▸ **PROBLEM DETAILS**: The response must consist of the complete listing below, reproduced without alteration.

▸ **INPUT**:
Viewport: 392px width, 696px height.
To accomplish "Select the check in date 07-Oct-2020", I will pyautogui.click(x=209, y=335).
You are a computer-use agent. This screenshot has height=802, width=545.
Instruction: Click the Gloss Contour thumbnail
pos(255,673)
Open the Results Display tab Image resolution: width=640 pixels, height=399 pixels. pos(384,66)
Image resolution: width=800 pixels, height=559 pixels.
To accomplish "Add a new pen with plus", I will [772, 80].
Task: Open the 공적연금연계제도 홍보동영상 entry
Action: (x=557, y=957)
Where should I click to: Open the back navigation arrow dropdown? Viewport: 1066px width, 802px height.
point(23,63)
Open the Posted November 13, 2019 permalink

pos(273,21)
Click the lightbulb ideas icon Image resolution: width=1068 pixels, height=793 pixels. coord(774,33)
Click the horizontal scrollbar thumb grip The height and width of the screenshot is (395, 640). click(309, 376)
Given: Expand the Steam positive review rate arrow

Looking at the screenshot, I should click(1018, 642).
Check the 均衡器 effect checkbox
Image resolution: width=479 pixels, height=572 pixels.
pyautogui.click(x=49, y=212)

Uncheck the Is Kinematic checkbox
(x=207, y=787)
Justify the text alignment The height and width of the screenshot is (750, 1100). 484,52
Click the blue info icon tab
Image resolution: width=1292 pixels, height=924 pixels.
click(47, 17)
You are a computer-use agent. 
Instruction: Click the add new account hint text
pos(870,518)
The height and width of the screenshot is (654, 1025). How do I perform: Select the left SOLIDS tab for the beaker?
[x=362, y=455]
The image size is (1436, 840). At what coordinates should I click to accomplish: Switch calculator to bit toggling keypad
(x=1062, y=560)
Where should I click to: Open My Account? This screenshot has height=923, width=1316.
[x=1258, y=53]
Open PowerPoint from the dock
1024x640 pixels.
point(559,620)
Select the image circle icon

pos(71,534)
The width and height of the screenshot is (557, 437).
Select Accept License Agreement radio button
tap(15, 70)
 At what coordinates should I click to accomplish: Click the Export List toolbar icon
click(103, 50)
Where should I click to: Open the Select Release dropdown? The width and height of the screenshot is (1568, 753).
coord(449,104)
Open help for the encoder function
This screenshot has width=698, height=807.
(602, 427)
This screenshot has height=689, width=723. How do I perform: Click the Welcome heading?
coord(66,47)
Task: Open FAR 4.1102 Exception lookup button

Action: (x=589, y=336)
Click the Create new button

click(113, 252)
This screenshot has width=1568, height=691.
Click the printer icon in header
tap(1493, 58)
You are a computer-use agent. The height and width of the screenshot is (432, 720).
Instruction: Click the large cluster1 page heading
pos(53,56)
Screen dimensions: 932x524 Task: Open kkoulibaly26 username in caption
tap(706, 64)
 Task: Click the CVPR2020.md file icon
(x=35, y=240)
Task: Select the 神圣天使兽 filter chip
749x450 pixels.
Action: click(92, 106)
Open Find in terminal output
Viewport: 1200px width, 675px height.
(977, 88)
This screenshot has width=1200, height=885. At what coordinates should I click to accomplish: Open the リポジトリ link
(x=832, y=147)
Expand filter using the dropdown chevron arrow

▸ **ANSWER SECTION**:
Viewport: 392px width, 696px height.
To accomplish "Select the check in date 07-Oct-2020", I will pyautogui.click(x=209, y=335).
You are a computer-use agent. This screenshot has height=802, width=545.
Instruction: Click the Gloss Contour thumbnail
pos(255,673)
Open the Results Display tab Image resolution: width=640 pixels, height=399 pixels. pos(384,66)
Image resolution: width=800 pixels, height=559 pixels.
To accomplish "Add a new pen with plus", I will [772, 80].
Task: Open the 공적연금연계제도 홍보동영상 entry
Action: (x=557, y=957)
Where should I click to: Open the back navigation arrow dropdown? Viewport: 1066px width, 802px height.
point(23,63)
Open the Posted November 13, 2019 permalink

pos(273,21)
Click the lightbulb ideas icon Image resolution: width=1068 pixels, height=793 pixels. coord(774,33)
Click the horizontal scrollbar thumb grip The height and width of the screenshot is (395, 640). click(309, 376)
Given: Expand the Steam positive review rate arrow

Looking at the screenshot, I should click(1018, 642).
Check the 均衡器 effect checkbox
Image resolution: width=479 pixels, height=572 pixels.
pyautogui.click(x=49, y=212)

Uncheck the Is Kinematic checkbox
(x=207, y=787)
Justify the text alignment The height and width of the screenshot is (750, 1100). 484,52
Click the blue info icon tab
Image resolution: width=1292 pixels, height=924 pixels.
click(47, 17)
You are a computer-use agent. 
Instruction: Click the add new account hint text
pos(870,518)
The height and width of the screenshot is (654, 1025). How do I perform: Select the left SOLIDS tab for the beaker?
[x=362, y=455]
The image size is (1436, 840). At what coordinates should I click to accomplish: Switch calculator to bit toggling keypad
(x=1062, y=560)
Where should I click to: Open My Account? This screenshot has height=923, width=1316.
[x=1258, y=53]
Open PowerPoint from the dock
1024x640 pixels.
point(559,620)
Select the image circle icon

pos(71,534)
The width and height of the screenshot is (557, 437).
Select Accept License Agreement radio button
tap(15, 70)
 At what coordinates should I click to accomplish: Click the Export List toolbar icon
click(103, 50)
Where should I click to: Open the Select Release dropdown? The width and height of the screenshot is (1568, 753).
coord(449,104)
Open help for the encoder function
This screenshot has width=698, height=807.
(602, 427)
This screenshot has height=689, width=723. How do I perform: Click the Welcome heading?
coord(66,47)
Task: Open FAR 4.1102 Exception lookup button

Action: (x=589, y=336)
Click the Create new button

click(113, 252)
This screenshot has width=1568, height=691.
Click the printer icon in header
tap(1493, 58)
You are a computer-use agent. The height and width of the screenshot is (432, 720).
Instruction: Click the large cluster1 page heading
pos(53,56)
Screen dimensions: 932x524 Task: Open kkoulibaly26 username in caption
tap(706, 64)
 Task: Click the CVPR2020.md file icon
(x=35, y=240)
Task: Select the 神圣天使兽 filter chip
749x450 pixels.
Action: click(92, 106)
Open Find in terminal output
Viewport: 1200px width, 675px height.
(977, 88)
This screenshot has width=1200, height=885. At what coordinates should I click to accomplish: Open the リポジトリ link
(x=832, y=147)
Expand filter using the dropdown chevron arrow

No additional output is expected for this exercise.